Come uscire da questo avvitamento pericoloso senza compromettere la ferrea disciplina di bilancio? La strada maestra non può essere che quella di un riequilibrio dei carichi fiscali. Il gettito di un´imposta patrimoniale ordinaria si offre come la migliore soluzione per trovare – a saldi invariati – le risorse necessarie a spesare quei tagli di prelievo sui redditi più bassi che altro non chiedono se non di avere più denaro da impiegare prontamente in consumi. È probabile che il premier sia del tutto consapevole dell´opportunità di seguire questa strada. Ma è anche certo che le resistenze del fronte berlusconiano sul tema della tassa patrimoniale gli possano rendere assai impervio un simile cammino.
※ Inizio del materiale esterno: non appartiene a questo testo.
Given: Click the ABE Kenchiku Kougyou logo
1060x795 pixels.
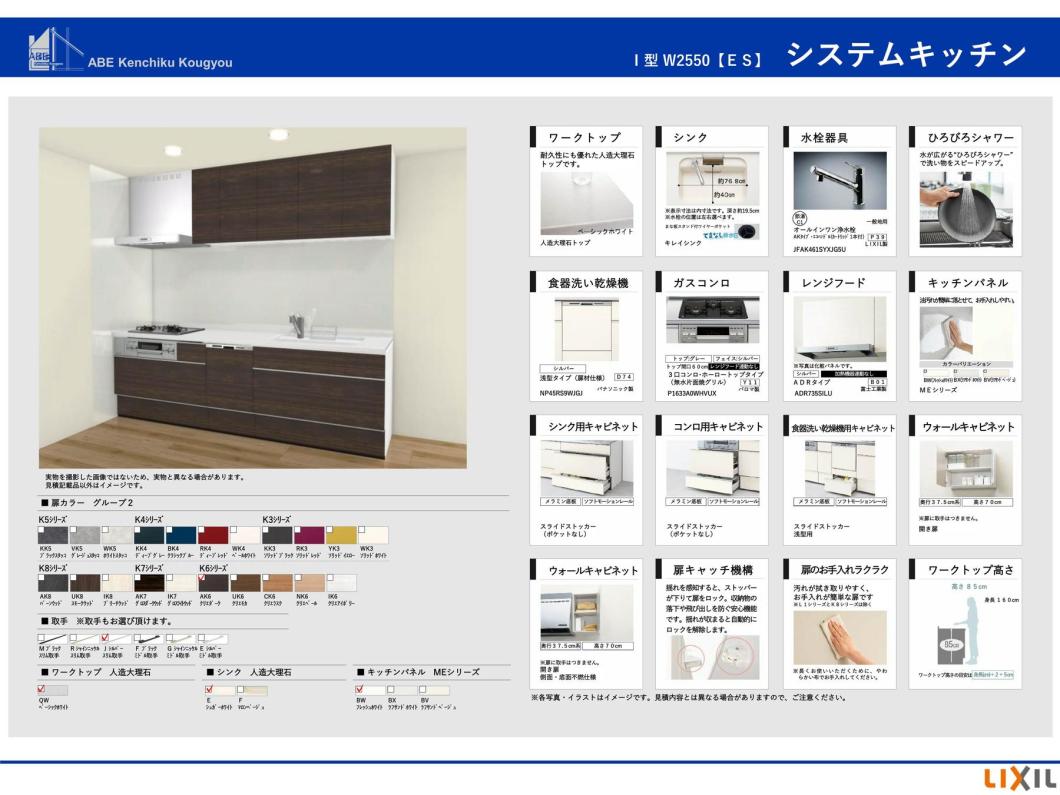Looking at the screenshot, I should tap(130, 49).
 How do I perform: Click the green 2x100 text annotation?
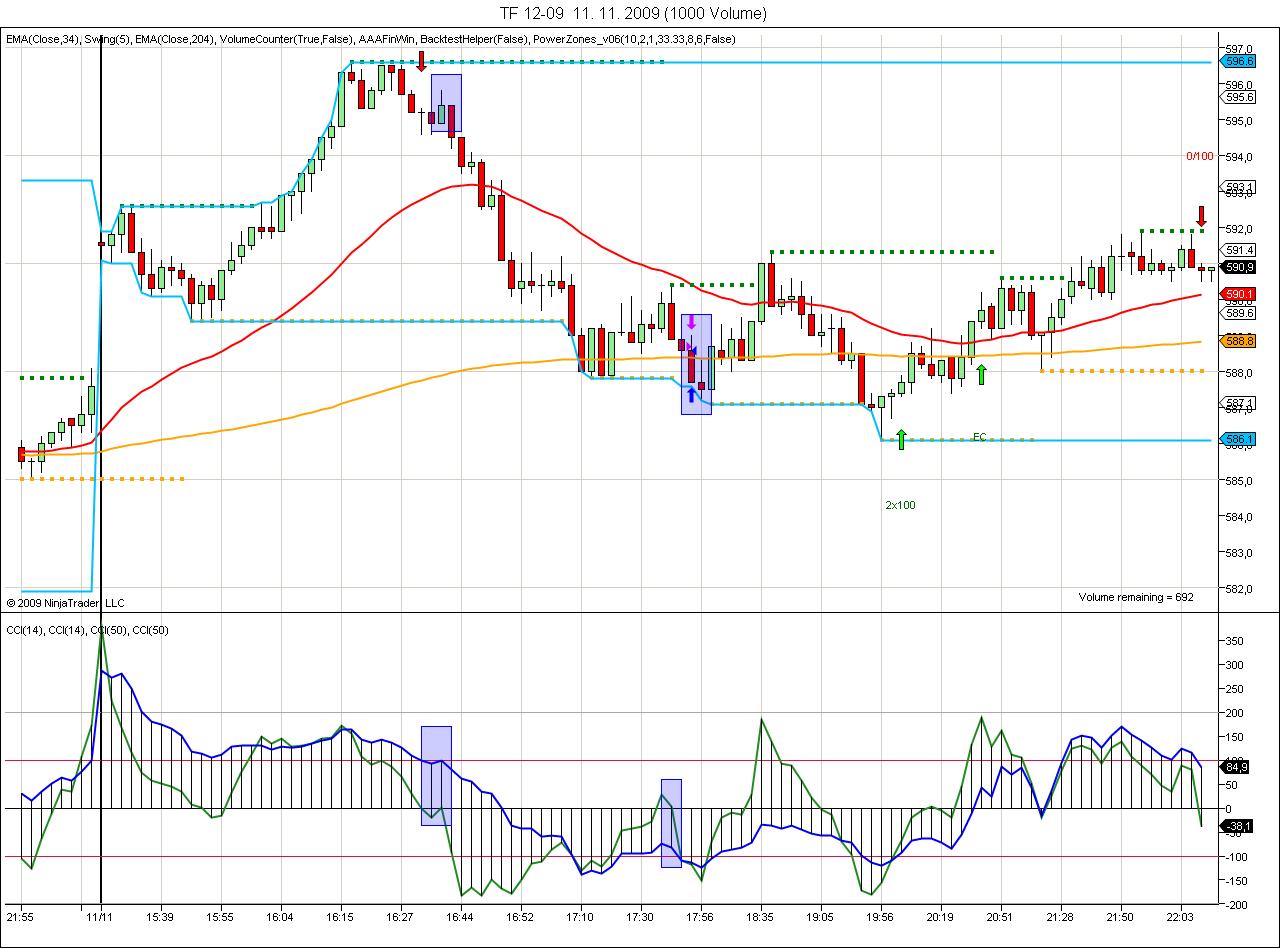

D´altro canto, terze vie in materia non esistono: o si riequilibra il prelievo tributario oppure sarà vano sperare in una rianimazione diffusa della domanda interna e quindi degli investimenti.
Quanto all´esigenza di far recuperare al sistema produttività e competitività, il governo potrà certamente aiutare migliori intese sul mercato del lavoro tra le forze sociali, ma il compito più importante ricade sul mondo delle imprese. Se i lavoratori italiani hanno salari ben più bassi dei loro colleghi europei – come ha riconosciuto il ministro Fornero – ciò dipende in minima parte dal fatto che i loro tempi alla catena di montaggio sono magari più lenti. L´economia di oggi ha assai poco da spartire con le parodie di Charlot in “Tempi moderni”. Produttività e competitività dipendono sempre più dalla qualità dei prodotti e dagli investimenti in innovazione tecnologica. Un metalmeccanico tedesco riceve una paga a volte doppia rispetto a quella del suo omologo italiano perché la sua impresa produce molte vetture a elevato valore aggiunto. Se in Italia si insiste nel progettare e fabbricare Panda – il prodotto meno ricco di tutta la gamma automobilistica – i margini per aumentare i salari risultano inevitabilmente minimi.
C´è, insomma, una responsabilità primaria della classe industriale sul fronte dei recuperi di competitività. E, purtroppo, se il cavallo imprenditoriale non vuole bere la medicina degli investimenti innovativi magari perché più allettato dal brivido delle speculazioni finanziarie, non è che il governo possa fare granché. Da un economista di vaglia quale Mario Monti è però lecito attendersi che almeno faccia uscire il dibattito in materia dall´ottusa e fin troppo interessata visione di chi trova comodo nascondere le proprie manchevolezze dietro la tuta del solito Cipputi. Già questo sarebbe un eccellente contributo per salvare l´Italia di oggi e di domani.